**Set exercise**. Please write out the part of the semiconductor circuit breaker passage below that begins at the words "As illustrated in FIG." and stops after "configured as batteries.", keeping every word and mark unchanged.

The semiconductor circuit breaker generally has a composite structure including a mechanical circuit breaker and an electronic circuit breaker. That is, the semiconductor circuit breaker does include not only a semiconductor switch, but also a mechanical switch (air gap switch) to mechanically (physically) disconnect a circuit by using an auxiliary method.

Meanwhile, the semiconductor circuit breaker is mainly applied to a direct current (DC) power supply circuit. In this case, the DC circuit breaker has such an advantage that positions of a power source and a load may be easily set.

As illustrated in FIG. 1, when the DC circuit breaker is disposed in a system or a circuit in a positional order such as ‘the DC power source 3->the DC circuit breaker 2->the load 1 (Case a), current flows from left to right as illustrated in the drawing.

In addition, when a DC circuit breaker is disposed in a system or a circuit in a positional order such as ‘a load 1->a DC circuit breaker 2->a DC power source 3 (Case b), current flows from right to left as illustrated in the drawing.

Further, the DC circuit breaker may be equipped in a circuit in which current bidirectionally flows (Case c). That is, a first power source 4 and a second power source 5 are disposed at front and rear ends of the DC circuit breaker 2, respectively. Here, the first power source 4 or the second power source 5 may be configured as batteries.

FIG. 2 is a perspective view of a semiconductor circuit breaker. The semiconductor circuit breaker includes a switching device 6 and an air gap switch 7. Here, the switching device 6 includes a power semiconductor switch, and the air gap switch refers to a mechanical switch. A heatsink 8 and a heat dissipation fan 9 are disposed below the switching device 6 and the air gap switch 7 to perform cooling.

**Raw records**.
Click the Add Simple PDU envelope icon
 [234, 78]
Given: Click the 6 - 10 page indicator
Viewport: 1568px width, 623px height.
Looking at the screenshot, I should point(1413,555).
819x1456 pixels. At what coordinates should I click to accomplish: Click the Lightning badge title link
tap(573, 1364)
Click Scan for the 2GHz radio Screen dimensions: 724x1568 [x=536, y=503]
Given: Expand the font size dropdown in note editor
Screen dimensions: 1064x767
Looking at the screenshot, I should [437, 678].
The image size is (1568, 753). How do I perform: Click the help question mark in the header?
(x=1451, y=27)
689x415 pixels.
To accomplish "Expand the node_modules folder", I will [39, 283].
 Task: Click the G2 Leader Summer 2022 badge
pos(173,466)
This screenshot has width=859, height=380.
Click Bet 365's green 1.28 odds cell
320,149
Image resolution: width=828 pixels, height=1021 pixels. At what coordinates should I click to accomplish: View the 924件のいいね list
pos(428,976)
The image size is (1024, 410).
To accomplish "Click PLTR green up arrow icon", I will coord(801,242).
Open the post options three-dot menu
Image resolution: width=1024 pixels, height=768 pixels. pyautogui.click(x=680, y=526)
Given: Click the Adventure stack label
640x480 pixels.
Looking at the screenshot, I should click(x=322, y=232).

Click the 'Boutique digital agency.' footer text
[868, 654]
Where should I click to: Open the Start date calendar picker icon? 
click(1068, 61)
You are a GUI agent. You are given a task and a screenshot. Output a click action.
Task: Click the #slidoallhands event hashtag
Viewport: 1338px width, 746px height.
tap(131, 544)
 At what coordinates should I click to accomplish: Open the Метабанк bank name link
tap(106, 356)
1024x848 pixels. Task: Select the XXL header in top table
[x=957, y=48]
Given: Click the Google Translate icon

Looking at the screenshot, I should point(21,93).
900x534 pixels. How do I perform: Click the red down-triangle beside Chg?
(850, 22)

**Complete output**.
As illustrated in FIG. 1, when the DC circuit breaker is disposed in a system or a circuit in a positional order such as ‘the DC power source 3->the DC circuit breaker 2->the load 1 (Case a), current flows from left to right as illustrated in the drawing.

In addition, when a DC circuit breaker is disposed in a system or a circuit in a positional order such as ‘a load 1->a DC circuit breaker 2->a DC power source 3 (Case b), current flows from right to left as illustrated in the drawing.

Further, the DC circuit breaker may be equipped in a circuit in which current bidirectionally flows (Case c). That is, a first power source 4 and a second power source 5 are disposed at front and rear ends of the DC circuit breaker 2, respectively. Here, the first power source 4 or the second power source 5 may be configured as batteries.